Deciphering the role of aromatic cations in electrochemical CO2 reduction: interfacial ion assembly governs reaction pathways

Abstract

The accumulation of ions at electrochemical interfaces governs the local chemical environment, which in turn determines the reaction pathways and rates of electrocatalytic processes, including electrochemical CO₂ reduction. Imidazolium cations have been shown to promote CO₂ reduction in nonaqueous electrolytes, where multiple mechanisms have been proposed for how imidazolium facilitates CO₂ reduction. However, many puzzles persist surrounding how imidazolium cations modify local chemical environments at electrochemical interfaces during CO₂ reduction. Dialkylimidazolium cations are multifunctional species that interact with adsorbed CO₂˙⁻ while also donating protons and forming carbene-mediated coordination complexes. In this work, we exploit the combination of independent proton donor [Et₃NH]Cl and aprotic imidazolium cations, namely 1-ethyl-2,3-dimethylimidazolium ([EMMIm]⁺) and 1-ethyl-2,3,4,5-tetramethylimidazolium ([EM₄Im]⁺) to further illuminate how imidazolium cations promote selective CO₂ electrochemical reduction.
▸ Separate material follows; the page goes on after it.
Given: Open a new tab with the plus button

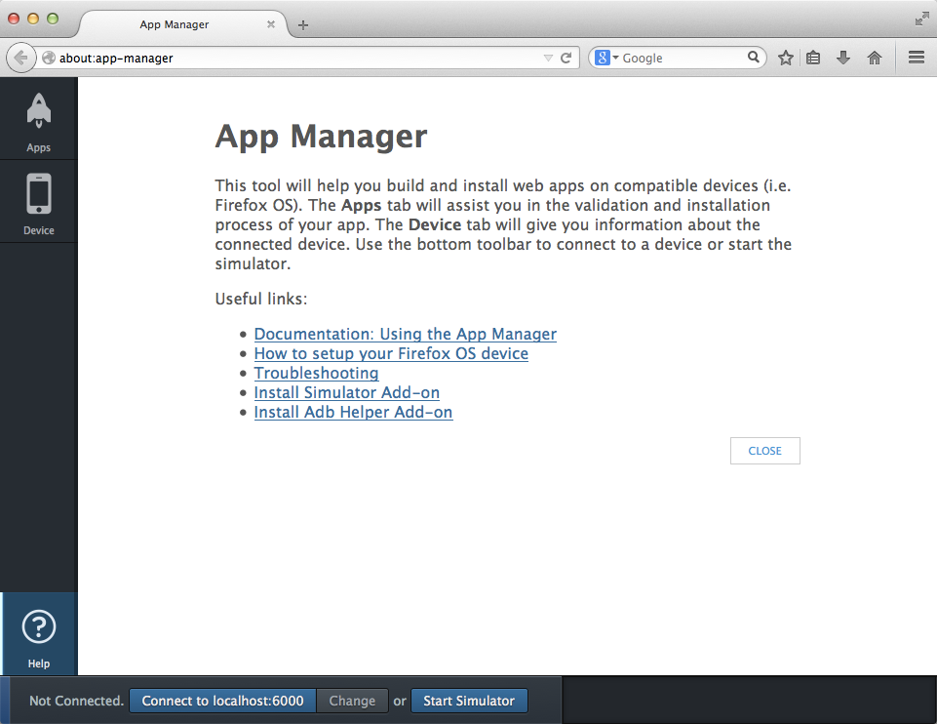Looking at the screenshot, I should pos(302,25).
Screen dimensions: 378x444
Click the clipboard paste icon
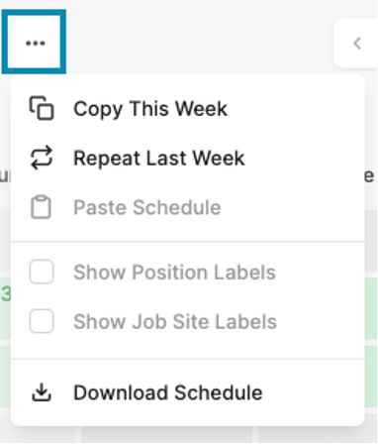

Our data indicates that the presence of an aromatic, planar delocalized charge region on imidazolium rings plays an essential role in stabilizing CO₂˙⁻ to promote electrocatalytic reduction. Kinetic and steady-state electrochemical analysis demonstrates that ring substituents of [EMMIm]⁺ additionally tune local chemical environments to impact the rate and product distribution of CO₂ reduction by limiting the transport of proton donors. Further, we leverage surface-enhanced Raman scattering in the presence of a molecular probe of local electric fields to illustrate that the unique interface-tuning properties of [EMMIm]⁺ stem from potential-driven assembly at cathodes. Our study highlights how imidazolium substituents can be tuned to regulate interfacial electrochemical environments and illustrates the importance of balancing CO₂˙⁻ stabilization and proton transport in sustaining steady-state electrochemical CO₂ reduction with high rate and selectivity. More broadly, our results suggest that aromatic cations promote electrochemical CO₂ reduction via a distinct “π⁺–anion” interaction that appears to be the electrostatic analog of the more commonly investigated “cation–π” interaction, which drives self-assembly in proteins and many other biological systems.